The records Start Marker

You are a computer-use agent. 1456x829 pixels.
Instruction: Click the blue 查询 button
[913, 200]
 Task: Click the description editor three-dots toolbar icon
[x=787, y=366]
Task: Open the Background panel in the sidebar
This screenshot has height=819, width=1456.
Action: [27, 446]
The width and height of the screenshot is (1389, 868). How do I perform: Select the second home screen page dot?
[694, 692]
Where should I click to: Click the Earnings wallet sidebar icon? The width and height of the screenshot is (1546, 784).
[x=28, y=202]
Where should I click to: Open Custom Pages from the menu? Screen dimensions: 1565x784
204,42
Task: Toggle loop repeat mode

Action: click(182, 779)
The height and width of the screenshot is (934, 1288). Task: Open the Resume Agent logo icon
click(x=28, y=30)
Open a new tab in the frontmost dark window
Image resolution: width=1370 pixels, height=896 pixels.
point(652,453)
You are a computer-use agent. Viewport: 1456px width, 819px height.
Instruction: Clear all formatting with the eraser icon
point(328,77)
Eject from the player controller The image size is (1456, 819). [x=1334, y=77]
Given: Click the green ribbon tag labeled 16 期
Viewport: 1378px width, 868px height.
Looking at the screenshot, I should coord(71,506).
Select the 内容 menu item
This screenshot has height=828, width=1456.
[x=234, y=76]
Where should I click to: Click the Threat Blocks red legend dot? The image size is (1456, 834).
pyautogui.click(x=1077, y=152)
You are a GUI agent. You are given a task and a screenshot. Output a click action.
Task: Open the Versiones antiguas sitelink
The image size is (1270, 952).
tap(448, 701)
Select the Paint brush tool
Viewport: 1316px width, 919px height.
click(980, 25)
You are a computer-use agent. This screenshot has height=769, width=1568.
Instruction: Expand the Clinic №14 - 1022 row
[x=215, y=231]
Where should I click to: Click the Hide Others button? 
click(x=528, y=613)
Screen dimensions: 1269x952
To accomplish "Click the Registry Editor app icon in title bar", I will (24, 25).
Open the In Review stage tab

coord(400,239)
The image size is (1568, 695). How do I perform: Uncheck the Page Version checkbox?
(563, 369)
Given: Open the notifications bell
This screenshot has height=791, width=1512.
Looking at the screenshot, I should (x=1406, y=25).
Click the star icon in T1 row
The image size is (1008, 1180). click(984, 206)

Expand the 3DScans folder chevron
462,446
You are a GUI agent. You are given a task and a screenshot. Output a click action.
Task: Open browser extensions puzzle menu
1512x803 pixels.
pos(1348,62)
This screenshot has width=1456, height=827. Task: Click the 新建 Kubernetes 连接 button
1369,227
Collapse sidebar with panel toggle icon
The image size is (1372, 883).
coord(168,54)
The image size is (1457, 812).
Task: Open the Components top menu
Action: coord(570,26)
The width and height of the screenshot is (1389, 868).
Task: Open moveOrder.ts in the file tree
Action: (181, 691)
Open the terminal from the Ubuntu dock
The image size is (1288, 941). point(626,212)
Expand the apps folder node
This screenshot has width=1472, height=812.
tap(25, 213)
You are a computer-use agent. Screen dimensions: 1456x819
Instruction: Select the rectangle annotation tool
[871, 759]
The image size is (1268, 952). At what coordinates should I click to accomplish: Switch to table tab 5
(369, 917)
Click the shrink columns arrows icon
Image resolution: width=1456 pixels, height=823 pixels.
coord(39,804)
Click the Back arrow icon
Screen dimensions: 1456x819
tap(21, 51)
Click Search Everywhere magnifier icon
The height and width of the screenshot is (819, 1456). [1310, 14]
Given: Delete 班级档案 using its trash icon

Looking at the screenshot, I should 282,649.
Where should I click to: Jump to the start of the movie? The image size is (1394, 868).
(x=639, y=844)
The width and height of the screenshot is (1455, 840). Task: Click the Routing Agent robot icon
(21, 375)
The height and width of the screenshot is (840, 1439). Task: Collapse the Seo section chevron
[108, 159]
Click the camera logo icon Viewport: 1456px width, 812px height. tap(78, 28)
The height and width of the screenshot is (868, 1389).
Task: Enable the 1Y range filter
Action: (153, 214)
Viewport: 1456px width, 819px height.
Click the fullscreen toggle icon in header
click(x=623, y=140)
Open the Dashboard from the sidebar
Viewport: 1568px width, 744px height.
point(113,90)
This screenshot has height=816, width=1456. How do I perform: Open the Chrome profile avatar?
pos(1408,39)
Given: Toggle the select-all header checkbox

The records End Marker

## The task
All of the data needs to be printed once more, exactly.

## Answer to this exercise
You are a computer-use agent. 1456x829 pixels.
Instruction: Click the blue 查询 button
[913, 200]
 Task: Click the description editor three-dots toolbar icon
[x=787, y=366]
Task: Open the Background panel in the sidebar
This screenshot has height=819, width=1456.
Action: [27, 446]
The width and height of the screenshot is (1389, 868). How do I perform: Select the second home screen page dot?
[694, 692]
Where should I click to: Click the Earnings wallet sidebar icon? The width and height of the screenshot is (1546, 784).
[x=28, y=202]
Where should I click to: Open Custom Pages from the menu? Screen dimensions: 1565x784
204,42
Task: Toggle loop repeat mode

Action: click(182, 779)
The height and width of the screenshot is (934, 1288). Task: Open the Resume Agent logo icon
click(x=28, y=30)
Open a new tab in the frontmost dark window
Image resolution: width=1370 pixels, height=896 pixels.
point(652,453)
You are a computer-use agent. Viewport: 1456px width, 819px height.
Instruction: Clear all formatting with the eraser icon
point(328,77)
Eject from the player controller The image size is (1456, 819). [x=1334, y=77]
Given: Click the green ribbon tag labeled 16 期
Viewport: 1378px width, 868px height.
Looking at the screenshot, I should coord(71,506).
Select the 内容 menu item
This screenshot has height=828, width=1456.
[x=234, y=76]
Where should I click to: Click the Threat Blocks red legend dot? The image size is (1456, 834).
pyautogui.click(x=1077, y=152)
You are a GUI agent. You are given a task and a screenshot. Output a click action.
Task: Open the Versiones antiguas sitelink
The image size is (1270, 952).
tap(448, 701)
Select the Paint brush tool
Viewport: 1316px width, 919px height.
click(980, 25)
You are a computer-use agent. This screenshot has height=769, width=1568.
Instruction: Expand the Clinic №14 - 1022 row
[x=215, y=231]
Where should I click to: Click the Hide Others button? 
click(x=528, y=613)
Screen dimensions: 1269x952
To accomplish "Click the Registry Editor app icon in title bar", I will (24, 25).
Open the In Review stage tab

coord(400,239)
The image size is (1568, 695). How do I perform: Uncheck the Page Version checkbox?
(563, 369)
Given: Open the notifications bell
This screenshot has height=791, width=1512.
Looking at the screenshot, I should (x=1406, y=25).
Click the star icon in T1 row
The image size is (1008, 1180). click(984, 206)

Expand the 3DScans folder chevron
462,446
You are a GUI agent. You are given a task and a screenshot. Output a click action.
Task: Open browser extensions puzzle menu
1512x803 pixels.
pos(1348,62)
This screenshot has width=1456, height=827. Task: Click the 新建 Kubernetes 连接 button
1369,227
Collapse sidebar with panel toggle icon
The image size is (1372, 883).
coord(168,54)
The image size is (1457, 812).
Task: Open the Components top menu
Action: coord(570,26)
The width and height of the screenshot is (1389, 868).
Task: Open moveOrder.ts in the file tree
Action: (181, 691)
Open the terminal from the Ubuntu dock
The image size is (1288, 941). point(626,212)
Expand the apps folder node
This screenshot has width=1472, height=812.
tap(25, 213)
You are a computer-use agent. Screen dimensions: 1456x819
Instruction: Select the rectangle annotation tool
[871, 759]
The image size is (1268, 952). At what coordinates should I click to accomplish: Switch to table tab 5
(369, 917)
Click the shrink columns arrows icon
Image resolution: width=1456 pixels, height=823 pixels.
coord(39,804)
Click the Back arrow icon
Screen dimensions: 1456x819
tap(21, 51)
Click Search Everywhere magnifier icon
The height and width of the screenshot is (819, 1456). [1310, 14]
Given: Delete 班级档案 using its trash icon

Looking at the screenshot, I should 282,649.
Where should I click to: Jump to the start of the movie? The image size is (1394, 868).
(x=639, y=844)
The width and height of the screenshot is (1455, 840). Task: Click the Routing Agent robot icon
(21, 375)
The height and width of the screenshot is (840, 1439). Task: Collapse the Seo section chevron
[108, 159]
Click the camera logo icon Viewport: 1456px width, 812px height. tap(78, 28)
The height and width of the screenshot is (868, 1389).
Task: Enable the 1Y range filter
Action: (153, 214)
Viewport: 1456px width, 819px height.
Click the fullscreen toggle icon in header
click(x=623, y=140)
Open the Dashboard from the sidebar
Viewport: 1568px width, 744px height.
point(113,90)
This screenshot has height=816, width=1456. How do I perform: Open the Chrome profile avatar?
pos(1408,39)
Given: Toggle the select-all header checkbox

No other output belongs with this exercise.